Task: Please give the data below again in full, exactly as it stands.

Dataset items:
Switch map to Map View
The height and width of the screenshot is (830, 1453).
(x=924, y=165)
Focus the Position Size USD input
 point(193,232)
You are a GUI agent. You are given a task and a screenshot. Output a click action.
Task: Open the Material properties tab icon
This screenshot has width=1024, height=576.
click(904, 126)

Task result:
Switch map to Map View
The height and width of the screenshot is (830, 1453).
(x=924, y=165)
Focus the Position Size USD input
 point(193,232)
You are a GUI agent. You are given a task and a screenshot. Output a click action.
Task: Open the Material properties tab icon
This screenshot has width=1024, height=576.
click(904, 126)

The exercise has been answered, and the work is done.